■ TO DO: Skip the pictures and write out, word for word, the lines below from the one with "Click the Grok icon in the header" through the one with "The width and", inclusive.

━━ DATASET ENTRIES

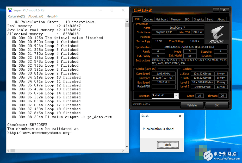Click the OK button in CPU-Z

[x=217, y=105]
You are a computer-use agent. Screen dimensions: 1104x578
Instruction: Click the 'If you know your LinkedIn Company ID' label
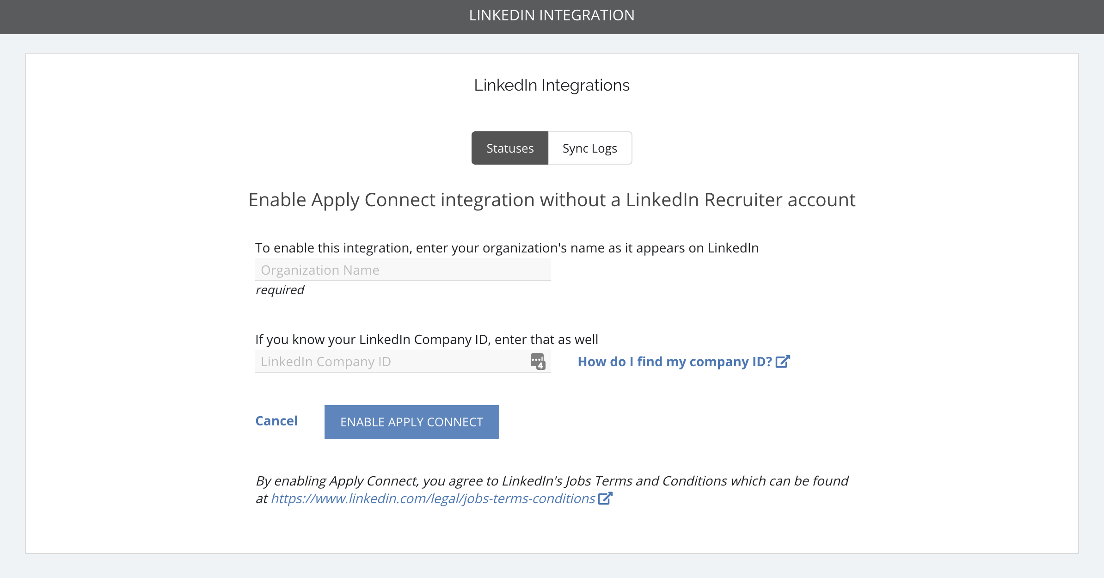(x=426, y=339)

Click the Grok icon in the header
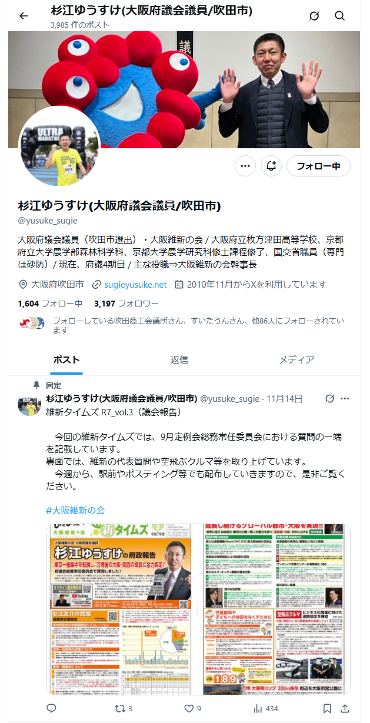(314, 16)
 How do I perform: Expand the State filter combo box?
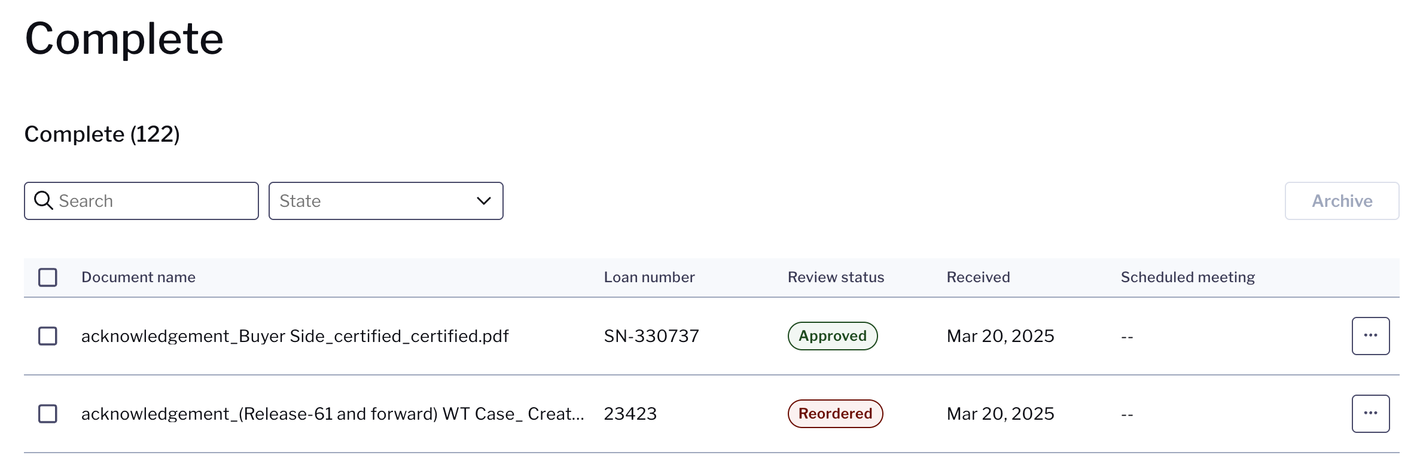click(x=386, y=201)
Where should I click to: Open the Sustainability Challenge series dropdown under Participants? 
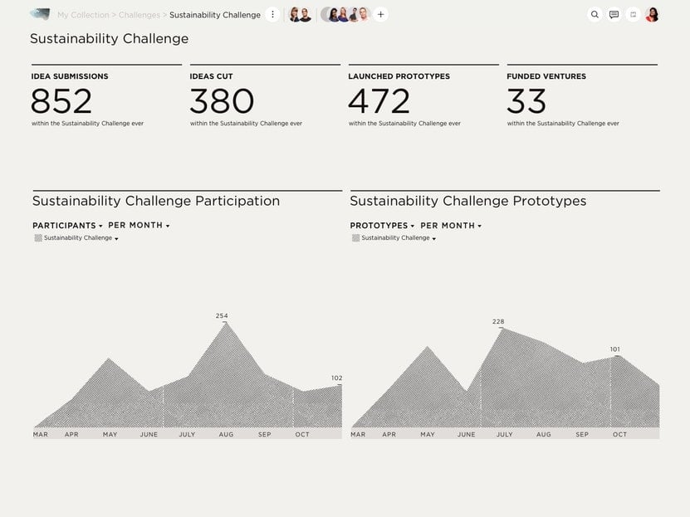(81, 238)
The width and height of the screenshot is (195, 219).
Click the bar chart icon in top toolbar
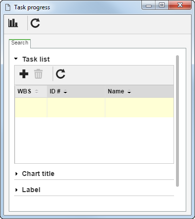13,23
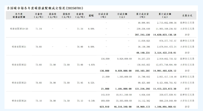Viewport: 203px width, 111px height.
Task: Click daily volume cell 623,910
Action: point(105,107)
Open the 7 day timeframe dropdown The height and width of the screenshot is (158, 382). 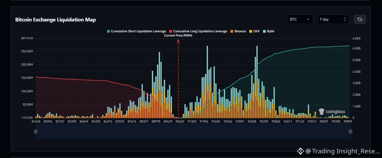pos(333,19)
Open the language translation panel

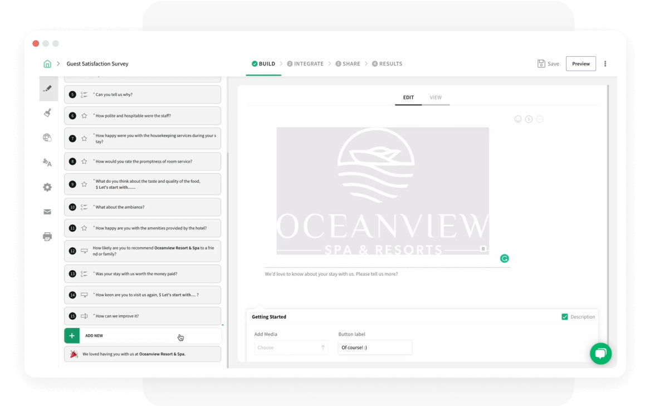[48, 162]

━━━━

■ YOUR RESPONSE:
Click the Grok icon in the header
(314, 16)
 How do I perform: Expand the State filter combo box?
click(x=386, y=201)
Where should I click to: Open the Sustainability Challenge series dropdown under Participants? 
(81, 238)
The width and height of the screenshot is (195, 219).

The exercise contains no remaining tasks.